Since those early digs, a few other artefacts – such as a Roman coin, dating to the reign of Emperor Constantine the Great, AD 306-337 – were found during ploughing and other farm work. But apart from this, the site was largely left for over 100 years – until the 1990s, when archaeologists from the University of Oslo took a renewed interest. Not only did they want to discover more about the burials, but they were also intrigued by some likely settlement evidence – as strongly suggested by a series of aerial photographs taken in the late 1980s.
Post excavation
In 1992, the excavations resumed as a pioneering project, led by Lil Gustafson of the Cultural History Museum, along with Buskerud fylkeskommune and the local Veienmarka Secondary School. For my part, I got involved as a 14-year old pupil at the local school when I volunteered for a six-week dig in the summer of 2000. The richness of the site gave me the ‘archaeology bug’, and I went on to read archaeology at the University of Leicester. I am now one of the official archaeologists at the site.
The ground at Veien is sandy, meaning that even as a complete amateur, I could easily identify dark rings where wooden posts once stood. Whole rows of such posts indicated the presence of a longhouse – with the posts supporting a roof made of several layers of birch bark and wooden planks, all held together with thousands of wooden plugs (and no nails!). Its walls were made of lattice work coated with a thick layer of clay mixed with straw – rather like the wattle-and-daub technique known in Britain. Cooking pits were also easily recognisable due to the content – burnt material, charred and fragmented stones, and occasionally bones. The aerial photographs had not lied: here was the settlement evidence the archaeologists hoped for.

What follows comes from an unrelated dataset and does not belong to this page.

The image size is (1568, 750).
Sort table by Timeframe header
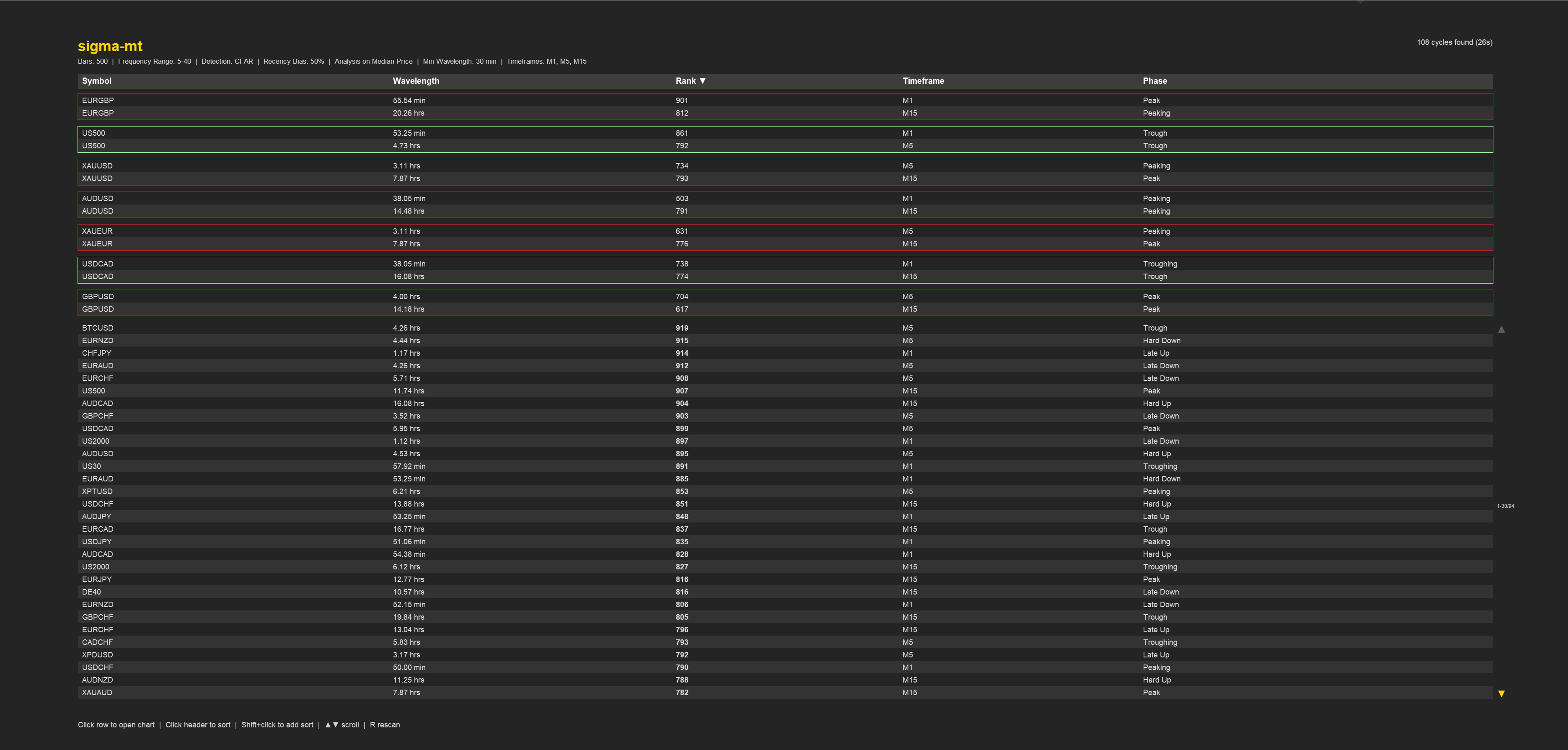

Indeed, since 1992, the team has uncovered four Iron Age longhouses. The oldest was probably in use from c.180-45 BC (based on carbon dates taken from the postholes and cooking pits). It was some 21m-26m long, though disturbances in the archaeology make the exact length unclear, and about 7m wide. It was then demolished, and at around AD 1, a second, very long longhouse was built partly over the same area. The latter was about 47m long and about 7m-8m wide, which is twice the length of a typical longhouse from this period. It contained three, maybe four, hearths used for warmth, light, and probably also some food preparation.

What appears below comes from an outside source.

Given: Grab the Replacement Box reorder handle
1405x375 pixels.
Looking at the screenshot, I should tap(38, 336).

Then, at around AD 200, judging by the amount of charred remains, this second house appears to have burnt down. But shortly after, a third longhouse (approximately 36m long and 10m wide) was built about 15m to the west. After a couple of hundred years, it, too, was demolished and a fourth longhouse (35m long, 8m wide) was built in its place, probably at the end of the 4th century. Apart from a much later Medieval structure, this last longhouse appears to mark the end of settlement at Veien. But why was each house destroyed? Was it simply that the owners lusted after a new house, or was something more sinister at work? Before we speculate further, we need to consider the rest of the evidence.